In general, a scheme, described by its scheme tuples and its scheme attributes, would be used for more than one actual (fact level) graph.

In our example, we would add the following to our "fact" level TA program (to a FACT TUPLE section):

    $INSTANCE P Proc
    $INSTANCE Q Proc
    $INSTANCE V Var

This means that P and Q are in the Proc class of entities and V is in the Var class of entities.

For very simple graphs, in which there is only one class of entity, such as "programming language items", and any relation can connect any two entities, it is not necessary to describe the scheme, because there is a default scheme, called the "Universal Scheme", for this case. The Universal Scheme has the property that any arbitrary set of tuples is allowed by it.

We have given an example of the Tuple sub-language at the scheme level (as in "Call Proc Proc"). We will now give an example of the Attribute sub-language at the scheme level. In our example, procedures (Proc's) can have six attributes: x, y, width, height, color and description. We can record this scheme information as follows:

    Proc { x y width height
           color = red
           description }

We have "declared" that a Proc entity can have these six attributes. We have also "declared" that there is a default value of the color attribute which is "red". This means that if any Proc entity does not explicitly have its color attribute set, it is taken to be red.

ASIDE. E/R Diagrams are richer than TA's schemes in that E/R Diagrams support n-ary relations while TA supports only binary relations such as Call and Ref.

INHERITANCE IN TA

Among entity classes (and relations) there may be many common characteristics. In our example, all entities have the same attributes, whether they were Proc's or Var's. Similarly, the two edge classes (relations) both have a color attribute.

We can use inheritance to avoid re-writing such common attributes, as is done here at the scheme level:

    $INHERIT Proc ProgItem
    $INHERIT Var ProgItem

This says that a Proc "is a" ProgItem, as is a Var. We declare the common attributes of program items (ProgItem's) this way:

    ProgItem { x y width height
           color
           description }
    Proc { color = red 
           numberOfCalls = 0 }
    Var  { Color = green }

These attribute declarations allow procedure and variable entities to have the six attributes of program items. As well procedures have a default color of red and a numberOfCalls attribute that is initially 0. Variables have a default color of green.

== DATA SECTION ==

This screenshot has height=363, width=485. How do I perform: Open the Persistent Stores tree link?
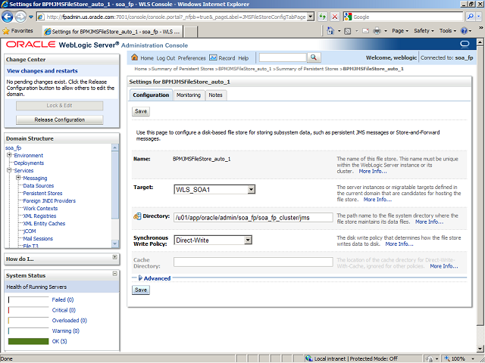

== WORK TO DO ==
1. From the text on TA schemes, list the six attributes that program items (ProgItem's) can have.
2. Please answer these questions using the text on TA schemes, one answer per line, marked to match:
(a) What is the default scheme for simple graphs called?
(b) What kind of relations does TA support?
(c) What default color do variables have under the inheritance declarations?
3. Pick up the text on TA schemes after its last sentence and continue it.
The listing is not needed for anything that follows.

== ANSWERS ==
1. x, y, width, height, color, description

2.
(a) The Universal Scheme
(b) Only binary relations
(c) Green

3.
There is a predefined entity class called $ENTITY that is the inheritance root for entity classes; in other words, all entity classes implicitly inherit from $ENTITY. Instead of using ProgItem we could have used $ENTITY with the same effect in the following way:

    $ENTITY { x y width height
           color
           description }
    Proc { color = red 
           numberOfCalls = 0 }
    Var  { Color = green }

Since every entity class, such as Proc and Var, inherits from $ENTITY, we do not need to add lines such as "$INHERIT Proc $ENTITY".

There is a predefined relation called $RELATION that is the inheritance root for relations; in other words, all relations implicitly inherit from $RELATION. We can specify that all relations have color and weight attributes as follows:

    ($RELATION) { color weight }
    (Call) { color = black }

We have also specified that the default color for Call edges is black.

In a typed graph, there is at most one edge of a given type between two nodes. If we wish to represent more than one edge of a given type, e.g., more than one call from P to Q, we can use an attribute such as weight to record this information. For example, the following can record the fact that there are three calls from procedure P to procedure Q:

    (Call P Q) { weight = 3 }

When one entity class inherits from another, this has two affects. First, the inheriting class gets all the attributes of the inherited-from class. Second, any connectivity allowed for the inherited-from entity class is also allowed by the inheriting class. For example, this line

 
    partOf progItem progItem

specifies that any progItem (any Proc or Var) can be "part of" any other progItem.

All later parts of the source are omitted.